> _Problems to work on_:
1 > Write out the stretch of the MAGPIE study page from "Changes in our" through "mutation is responsible.".
2 > Answer these questions from the MAGPIE study page:
(a) Who is the lead researcher?
(b) Which two diseases does the text name as linked to the DNA region under study?
(c) In which scientific journal was the research published, and on what date?
===== Text segment =====
​​Mechanisms of Autoimmunity: Genes, Pathways and Immunological Effects​ (MAGPIE)

Study code

Lead researcher
Dr James Lee

Study type
Participant re-contact

Institution or company
The Francis Crick Institute, London

Researcher type

Speciality area


Changes in our DNA, called “mutations”, cause some people to get autoimmune diseases. However, exactly which mutations are responsible, and how these lead to disease, is unknown. We are studying a region of DNA that has been linked to several diseases, including Crohn’s disease and ulcerative colitis. We think this region controls inflammation in immune cells. We also think we know which mutation is responsible.

To see if we are right, we would like to do two experiments. First, we will introduce this mutation into blood cells from healthy people who do not carry it. We expect this will cause a nearby disease gene to turn on. Second, we will see whether patients with this mutation get worse inflammation than those without it. We hope to learn what goes wrong to cause these diseases. This may help us find better treatments.

Media coverage

The research was covered extensively in the media on the 6th June 2024 following the publication of the research in the scientific journal Nature on the 5th June 2024. Articles featured on the BBC website "Major cause of inflammatory bowel disease found" and in The Guardian newspaper "Bowel disease breakthrough as researchers make ‘holy grail’ discovery - scientists pinpoint driver of IBD and other disorders with work under way to adapt existing drugs to treat patients"
===== Given records =====
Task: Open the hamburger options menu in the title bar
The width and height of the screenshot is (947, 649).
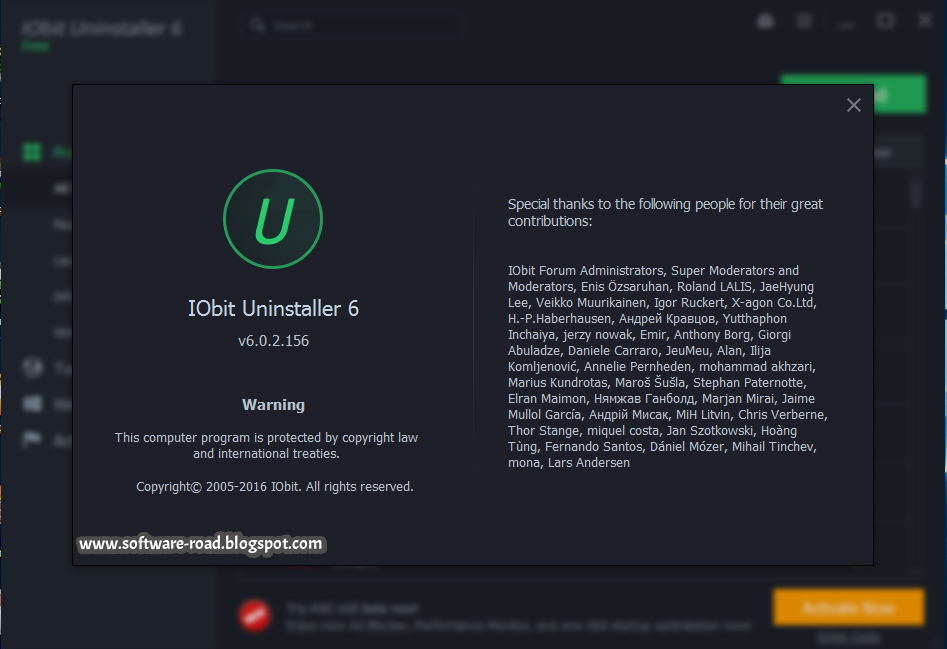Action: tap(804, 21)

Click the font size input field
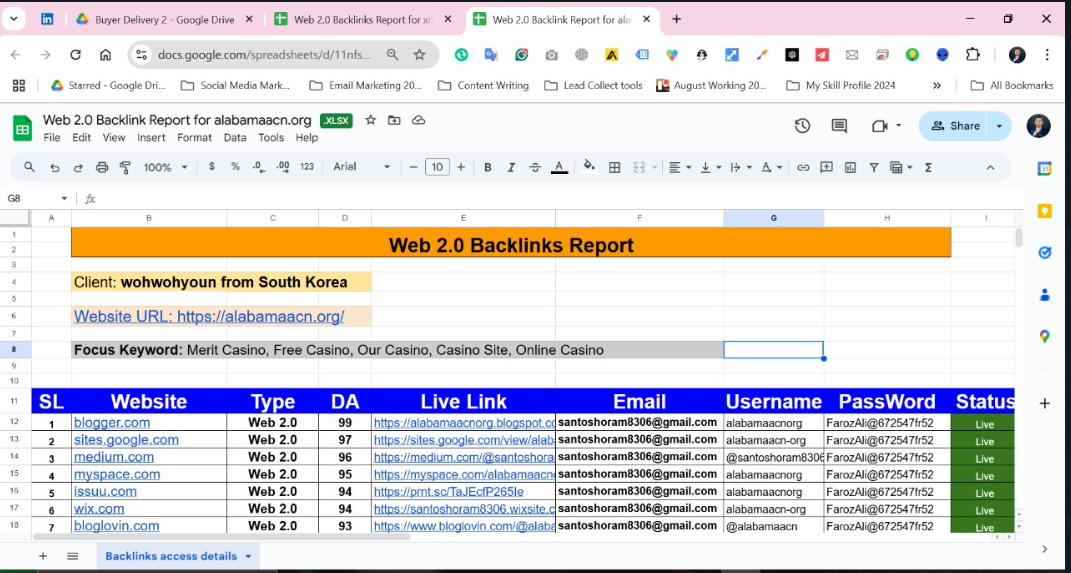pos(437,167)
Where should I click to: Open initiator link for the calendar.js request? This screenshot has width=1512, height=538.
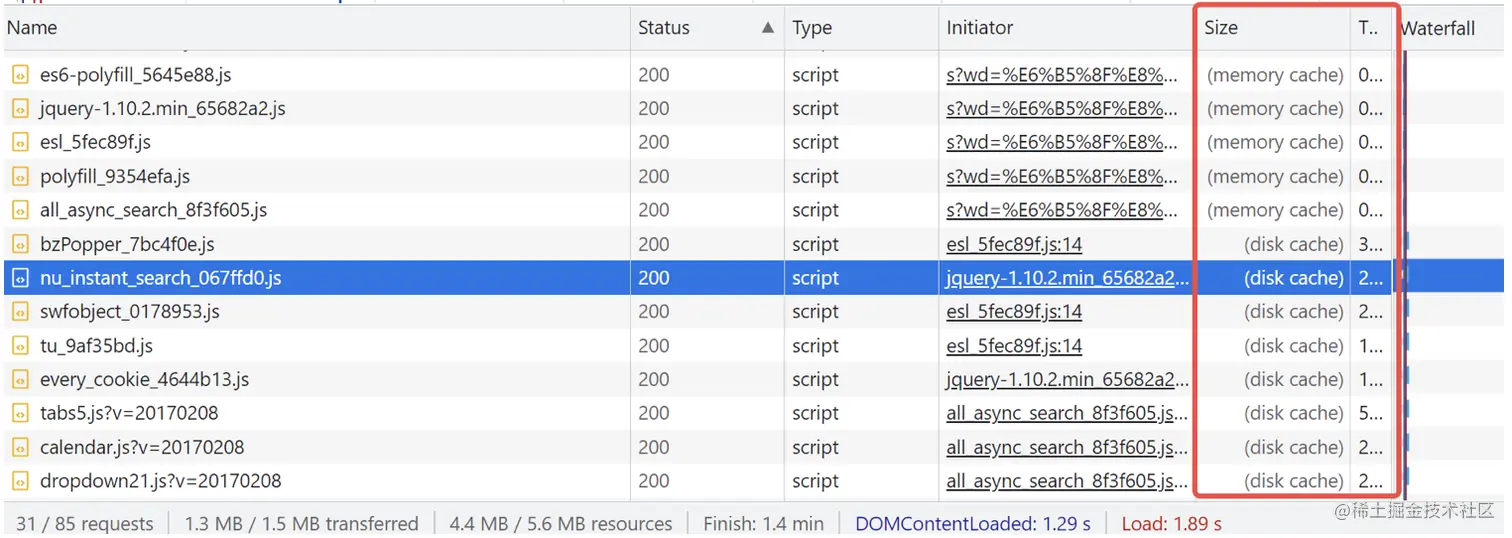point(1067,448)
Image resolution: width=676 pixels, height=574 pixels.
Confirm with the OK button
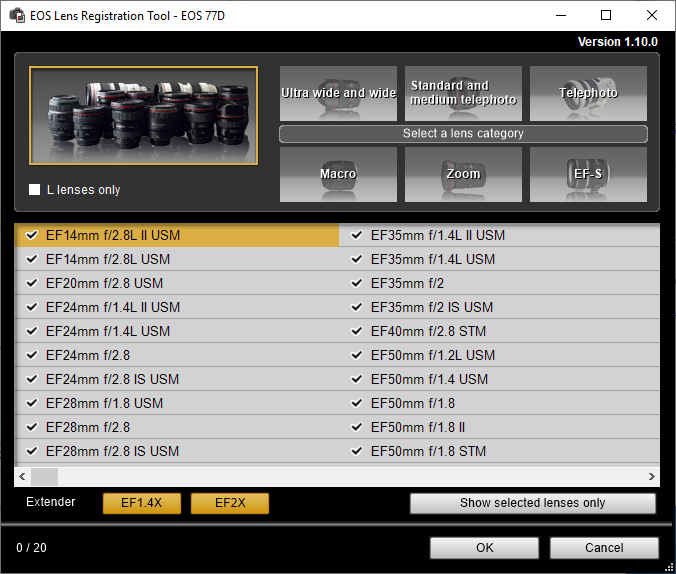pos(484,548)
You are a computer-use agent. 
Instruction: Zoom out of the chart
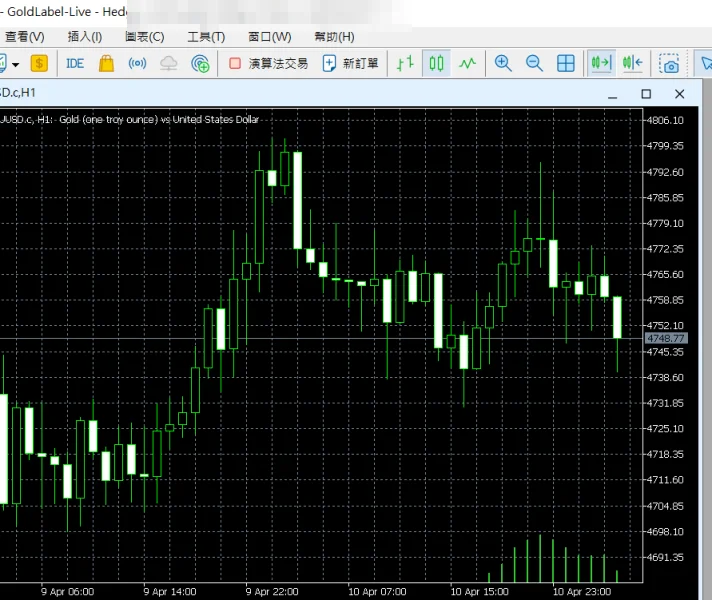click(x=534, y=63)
=====
> _Results by task_:
1 >
Changes in our DNA, called “mutations”, cause some people to get autoimmune diseases. However, exactly which mutations are responsible, and how these lead to disease, is unknown. We are studying a region of DNA that has been linked to several diseases, including Crohn’s disease and ulcerative colitis. We think this region controls inflammation in immune cells. We also think we know which mutation is responsible.

2 >
(a) Dr James Lee
(b) Crohn's disease and ulcerative colitis
(c) Nature, on the 5th June 2024